[Text and element location records]

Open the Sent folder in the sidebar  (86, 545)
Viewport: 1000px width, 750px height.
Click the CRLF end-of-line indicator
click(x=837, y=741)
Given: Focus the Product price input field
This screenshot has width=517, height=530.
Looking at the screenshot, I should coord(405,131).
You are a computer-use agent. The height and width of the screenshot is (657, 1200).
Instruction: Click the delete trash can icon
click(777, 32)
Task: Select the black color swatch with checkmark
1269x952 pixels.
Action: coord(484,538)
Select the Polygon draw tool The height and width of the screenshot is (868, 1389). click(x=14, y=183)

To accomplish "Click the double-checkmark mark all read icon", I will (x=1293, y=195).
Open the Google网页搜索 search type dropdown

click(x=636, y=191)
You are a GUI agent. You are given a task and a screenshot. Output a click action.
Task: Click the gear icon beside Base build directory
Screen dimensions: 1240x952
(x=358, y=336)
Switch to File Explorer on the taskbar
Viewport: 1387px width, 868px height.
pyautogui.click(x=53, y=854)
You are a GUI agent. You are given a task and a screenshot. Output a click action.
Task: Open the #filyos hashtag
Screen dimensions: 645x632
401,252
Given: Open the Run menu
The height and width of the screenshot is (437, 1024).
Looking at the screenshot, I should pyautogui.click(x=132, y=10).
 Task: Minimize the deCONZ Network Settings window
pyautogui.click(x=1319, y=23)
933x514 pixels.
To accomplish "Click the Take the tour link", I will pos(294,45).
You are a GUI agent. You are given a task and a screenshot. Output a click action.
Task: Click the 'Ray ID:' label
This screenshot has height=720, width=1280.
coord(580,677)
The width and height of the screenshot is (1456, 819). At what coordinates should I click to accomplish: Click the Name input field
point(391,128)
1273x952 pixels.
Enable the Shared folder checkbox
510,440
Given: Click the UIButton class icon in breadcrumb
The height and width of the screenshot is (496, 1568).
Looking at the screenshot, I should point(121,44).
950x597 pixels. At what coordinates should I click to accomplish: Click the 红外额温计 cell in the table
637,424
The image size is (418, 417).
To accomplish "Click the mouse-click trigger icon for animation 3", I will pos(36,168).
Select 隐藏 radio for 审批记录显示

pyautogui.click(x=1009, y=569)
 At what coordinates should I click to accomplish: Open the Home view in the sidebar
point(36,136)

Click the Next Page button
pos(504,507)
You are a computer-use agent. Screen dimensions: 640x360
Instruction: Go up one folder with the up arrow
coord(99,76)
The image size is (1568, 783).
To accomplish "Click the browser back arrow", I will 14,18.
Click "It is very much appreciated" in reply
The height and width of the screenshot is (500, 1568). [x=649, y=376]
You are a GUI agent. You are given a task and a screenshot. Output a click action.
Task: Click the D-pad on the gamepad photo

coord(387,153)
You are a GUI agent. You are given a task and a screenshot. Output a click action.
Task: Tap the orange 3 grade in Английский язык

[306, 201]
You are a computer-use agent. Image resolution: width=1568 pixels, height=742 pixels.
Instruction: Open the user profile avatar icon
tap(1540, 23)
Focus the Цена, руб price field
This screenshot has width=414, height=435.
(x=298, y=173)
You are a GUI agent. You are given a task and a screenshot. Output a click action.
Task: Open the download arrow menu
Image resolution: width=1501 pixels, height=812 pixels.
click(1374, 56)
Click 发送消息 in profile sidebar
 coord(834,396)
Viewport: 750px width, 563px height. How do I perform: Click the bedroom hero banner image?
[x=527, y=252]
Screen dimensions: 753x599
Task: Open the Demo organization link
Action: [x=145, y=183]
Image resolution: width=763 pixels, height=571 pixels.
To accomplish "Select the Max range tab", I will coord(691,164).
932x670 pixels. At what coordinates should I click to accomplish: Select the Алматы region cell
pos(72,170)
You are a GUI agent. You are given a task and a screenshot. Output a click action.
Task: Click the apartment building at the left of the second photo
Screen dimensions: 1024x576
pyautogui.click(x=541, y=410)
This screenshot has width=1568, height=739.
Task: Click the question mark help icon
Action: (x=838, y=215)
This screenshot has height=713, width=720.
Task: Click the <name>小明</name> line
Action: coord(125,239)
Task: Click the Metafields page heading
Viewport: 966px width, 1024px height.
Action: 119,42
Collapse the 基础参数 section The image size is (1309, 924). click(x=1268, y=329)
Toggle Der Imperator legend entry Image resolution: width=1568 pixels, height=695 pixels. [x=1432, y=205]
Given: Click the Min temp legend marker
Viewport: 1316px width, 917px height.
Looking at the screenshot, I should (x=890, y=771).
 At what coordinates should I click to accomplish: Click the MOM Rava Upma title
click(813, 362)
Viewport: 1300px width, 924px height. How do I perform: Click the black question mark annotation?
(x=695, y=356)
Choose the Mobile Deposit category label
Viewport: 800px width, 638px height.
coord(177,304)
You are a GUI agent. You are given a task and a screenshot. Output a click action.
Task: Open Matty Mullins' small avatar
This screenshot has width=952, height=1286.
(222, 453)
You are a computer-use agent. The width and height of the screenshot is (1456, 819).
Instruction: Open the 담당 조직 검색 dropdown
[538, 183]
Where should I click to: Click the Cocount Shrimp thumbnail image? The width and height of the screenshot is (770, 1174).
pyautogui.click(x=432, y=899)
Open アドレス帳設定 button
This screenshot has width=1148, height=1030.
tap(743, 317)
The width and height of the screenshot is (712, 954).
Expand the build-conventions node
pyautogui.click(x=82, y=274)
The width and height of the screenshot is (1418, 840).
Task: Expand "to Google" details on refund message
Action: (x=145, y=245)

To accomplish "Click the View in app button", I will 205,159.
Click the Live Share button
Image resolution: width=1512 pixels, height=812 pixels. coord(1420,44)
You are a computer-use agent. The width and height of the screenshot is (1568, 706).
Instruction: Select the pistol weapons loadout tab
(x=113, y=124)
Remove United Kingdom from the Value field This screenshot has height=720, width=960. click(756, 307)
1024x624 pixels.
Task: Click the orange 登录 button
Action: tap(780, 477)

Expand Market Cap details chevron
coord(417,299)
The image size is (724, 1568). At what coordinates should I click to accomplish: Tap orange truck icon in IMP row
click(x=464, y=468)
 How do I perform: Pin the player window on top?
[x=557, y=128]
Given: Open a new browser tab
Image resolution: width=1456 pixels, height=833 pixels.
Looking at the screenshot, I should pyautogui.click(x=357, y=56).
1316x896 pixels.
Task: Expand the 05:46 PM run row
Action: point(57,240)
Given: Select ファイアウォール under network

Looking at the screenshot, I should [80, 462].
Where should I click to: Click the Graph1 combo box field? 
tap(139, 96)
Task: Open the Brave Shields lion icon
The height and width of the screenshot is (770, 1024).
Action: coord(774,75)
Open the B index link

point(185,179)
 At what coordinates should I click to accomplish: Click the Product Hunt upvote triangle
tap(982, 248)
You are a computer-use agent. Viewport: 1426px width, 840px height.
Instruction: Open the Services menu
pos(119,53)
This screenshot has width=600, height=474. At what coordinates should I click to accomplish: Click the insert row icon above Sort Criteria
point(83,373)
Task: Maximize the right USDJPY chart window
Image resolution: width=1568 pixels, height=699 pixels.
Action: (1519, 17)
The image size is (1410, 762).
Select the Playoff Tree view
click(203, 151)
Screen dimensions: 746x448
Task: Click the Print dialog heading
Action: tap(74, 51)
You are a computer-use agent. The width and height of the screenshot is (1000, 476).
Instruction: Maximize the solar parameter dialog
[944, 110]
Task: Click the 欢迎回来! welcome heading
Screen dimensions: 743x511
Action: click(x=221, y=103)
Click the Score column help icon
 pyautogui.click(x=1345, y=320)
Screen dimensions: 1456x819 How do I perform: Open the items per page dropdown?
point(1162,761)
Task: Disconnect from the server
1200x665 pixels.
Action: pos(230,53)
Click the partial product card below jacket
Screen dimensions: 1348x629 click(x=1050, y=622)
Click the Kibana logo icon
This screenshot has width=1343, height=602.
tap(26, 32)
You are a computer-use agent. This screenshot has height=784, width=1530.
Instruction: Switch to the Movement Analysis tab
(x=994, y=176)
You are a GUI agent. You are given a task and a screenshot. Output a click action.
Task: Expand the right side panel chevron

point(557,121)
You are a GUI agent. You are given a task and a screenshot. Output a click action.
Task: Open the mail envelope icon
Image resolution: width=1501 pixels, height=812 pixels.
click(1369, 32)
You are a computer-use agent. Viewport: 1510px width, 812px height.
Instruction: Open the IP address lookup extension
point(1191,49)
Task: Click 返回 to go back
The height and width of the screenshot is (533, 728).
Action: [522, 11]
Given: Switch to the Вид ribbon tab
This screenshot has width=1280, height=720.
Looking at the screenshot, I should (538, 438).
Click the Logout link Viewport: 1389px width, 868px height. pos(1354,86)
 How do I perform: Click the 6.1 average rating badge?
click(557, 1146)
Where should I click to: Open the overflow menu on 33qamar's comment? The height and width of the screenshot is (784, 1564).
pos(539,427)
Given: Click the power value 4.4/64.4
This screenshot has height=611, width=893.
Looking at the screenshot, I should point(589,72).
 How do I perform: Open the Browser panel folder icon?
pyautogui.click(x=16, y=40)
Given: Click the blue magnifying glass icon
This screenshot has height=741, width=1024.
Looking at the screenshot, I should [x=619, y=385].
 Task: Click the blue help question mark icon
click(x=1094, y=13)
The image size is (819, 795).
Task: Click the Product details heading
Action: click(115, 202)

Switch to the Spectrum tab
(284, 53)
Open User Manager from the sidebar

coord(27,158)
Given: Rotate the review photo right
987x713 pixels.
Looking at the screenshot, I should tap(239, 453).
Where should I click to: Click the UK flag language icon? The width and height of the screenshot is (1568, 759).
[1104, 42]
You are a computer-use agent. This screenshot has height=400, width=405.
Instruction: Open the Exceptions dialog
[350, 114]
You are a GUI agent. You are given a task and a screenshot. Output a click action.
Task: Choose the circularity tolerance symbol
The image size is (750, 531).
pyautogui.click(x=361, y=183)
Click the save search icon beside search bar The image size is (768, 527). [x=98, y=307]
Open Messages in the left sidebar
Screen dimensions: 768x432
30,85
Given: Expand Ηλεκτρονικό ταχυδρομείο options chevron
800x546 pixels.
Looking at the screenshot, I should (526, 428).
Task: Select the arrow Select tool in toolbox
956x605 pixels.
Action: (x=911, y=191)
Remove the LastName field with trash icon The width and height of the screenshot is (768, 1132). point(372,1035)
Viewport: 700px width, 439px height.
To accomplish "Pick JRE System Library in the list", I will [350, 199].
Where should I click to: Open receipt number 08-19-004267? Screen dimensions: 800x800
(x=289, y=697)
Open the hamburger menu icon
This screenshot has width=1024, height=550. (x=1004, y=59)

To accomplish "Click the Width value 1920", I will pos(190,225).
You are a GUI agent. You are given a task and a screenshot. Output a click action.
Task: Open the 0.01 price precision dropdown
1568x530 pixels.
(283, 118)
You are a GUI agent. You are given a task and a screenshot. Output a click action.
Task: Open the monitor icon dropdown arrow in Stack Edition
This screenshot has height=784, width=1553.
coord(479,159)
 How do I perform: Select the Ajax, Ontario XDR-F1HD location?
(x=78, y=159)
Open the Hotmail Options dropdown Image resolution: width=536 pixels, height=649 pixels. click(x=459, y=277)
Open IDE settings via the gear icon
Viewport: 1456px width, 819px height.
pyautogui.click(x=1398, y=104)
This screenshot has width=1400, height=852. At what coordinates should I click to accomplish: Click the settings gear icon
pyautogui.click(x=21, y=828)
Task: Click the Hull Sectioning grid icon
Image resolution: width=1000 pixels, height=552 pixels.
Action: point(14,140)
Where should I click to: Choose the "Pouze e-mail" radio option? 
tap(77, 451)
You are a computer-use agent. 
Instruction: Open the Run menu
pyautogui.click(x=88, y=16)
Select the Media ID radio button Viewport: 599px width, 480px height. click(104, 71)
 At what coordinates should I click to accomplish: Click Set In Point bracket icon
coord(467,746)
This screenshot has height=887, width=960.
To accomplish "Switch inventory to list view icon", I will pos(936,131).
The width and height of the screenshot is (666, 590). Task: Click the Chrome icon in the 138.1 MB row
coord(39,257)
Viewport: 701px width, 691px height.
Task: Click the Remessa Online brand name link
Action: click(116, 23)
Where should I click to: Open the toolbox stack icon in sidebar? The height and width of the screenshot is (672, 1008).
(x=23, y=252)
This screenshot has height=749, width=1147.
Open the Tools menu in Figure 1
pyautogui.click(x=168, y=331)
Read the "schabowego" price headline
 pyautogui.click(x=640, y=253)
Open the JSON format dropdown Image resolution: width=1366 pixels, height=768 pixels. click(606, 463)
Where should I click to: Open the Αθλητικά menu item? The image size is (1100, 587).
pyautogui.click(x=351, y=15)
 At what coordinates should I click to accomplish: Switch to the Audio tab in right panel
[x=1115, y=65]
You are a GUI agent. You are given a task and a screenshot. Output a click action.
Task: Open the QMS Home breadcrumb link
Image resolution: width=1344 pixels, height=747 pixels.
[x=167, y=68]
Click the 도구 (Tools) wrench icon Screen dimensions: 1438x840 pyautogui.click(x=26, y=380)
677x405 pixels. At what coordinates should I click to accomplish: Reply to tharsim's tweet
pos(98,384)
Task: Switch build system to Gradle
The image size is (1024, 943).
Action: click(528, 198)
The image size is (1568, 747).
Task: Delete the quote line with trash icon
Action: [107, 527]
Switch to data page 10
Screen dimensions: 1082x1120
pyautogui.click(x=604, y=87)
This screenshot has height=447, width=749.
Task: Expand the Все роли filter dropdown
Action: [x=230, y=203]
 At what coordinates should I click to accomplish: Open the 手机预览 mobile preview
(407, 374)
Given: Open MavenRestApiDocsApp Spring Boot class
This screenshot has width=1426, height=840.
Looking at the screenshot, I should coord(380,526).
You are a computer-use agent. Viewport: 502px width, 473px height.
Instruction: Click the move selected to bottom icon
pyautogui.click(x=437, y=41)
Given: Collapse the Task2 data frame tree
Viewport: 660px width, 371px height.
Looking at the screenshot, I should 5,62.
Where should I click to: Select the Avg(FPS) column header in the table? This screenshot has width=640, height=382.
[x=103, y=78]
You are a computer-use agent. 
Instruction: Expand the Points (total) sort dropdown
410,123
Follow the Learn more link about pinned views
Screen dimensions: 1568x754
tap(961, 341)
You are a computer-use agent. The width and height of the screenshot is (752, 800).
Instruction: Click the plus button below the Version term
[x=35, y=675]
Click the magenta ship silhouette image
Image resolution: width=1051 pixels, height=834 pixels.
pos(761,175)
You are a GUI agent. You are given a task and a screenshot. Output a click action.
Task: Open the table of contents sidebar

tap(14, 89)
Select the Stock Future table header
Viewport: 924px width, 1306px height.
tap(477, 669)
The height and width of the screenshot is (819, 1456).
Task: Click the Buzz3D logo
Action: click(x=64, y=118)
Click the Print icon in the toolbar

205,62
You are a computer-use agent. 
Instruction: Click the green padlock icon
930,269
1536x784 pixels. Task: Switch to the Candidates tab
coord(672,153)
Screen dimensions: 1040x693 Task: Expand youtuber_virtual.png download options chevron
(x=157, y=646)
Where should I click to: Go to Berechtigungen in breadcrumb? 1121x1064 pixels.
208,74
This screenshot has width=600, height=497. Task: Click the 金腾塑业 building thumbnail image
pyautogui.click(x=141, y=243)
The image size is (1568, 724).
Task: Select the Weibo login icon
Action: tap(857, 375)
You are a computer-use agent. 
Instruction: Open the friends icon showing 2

THE REQUEST:
Copy the stretch of items from the very beginning through the line containing "click(x=636, y=191)", word for word.

RESULT BELOW:
Open the Sent folder in the sidebar  (86, 545)
Viewport: 1000px width, 750px height.
Click the CRLF end-of-line indicator
click(x=837, y=741)
Given: Focus the Product price input field
This screenshot has width=517, height=530.
Looking at the screenshot, I should coord(405,131).
You are a computer-use agent. The height and width of the screenshot is (657, 1200).
Instruction: Click the delete trash can icon
click(777, 32)
Task: Select the black color swatch with checkmark
1269x952 pixels.
Action: coord(484,538)
Select the Polygon draw tool The height and width of the screenshot is (868, 1389). click(x=14, y=183)

To accomplish "Click the double-checkmark mark all read icon", I will (x=1293, y=195).
Open the Google网页搜索 search type dropdown

click(x=636, y=191)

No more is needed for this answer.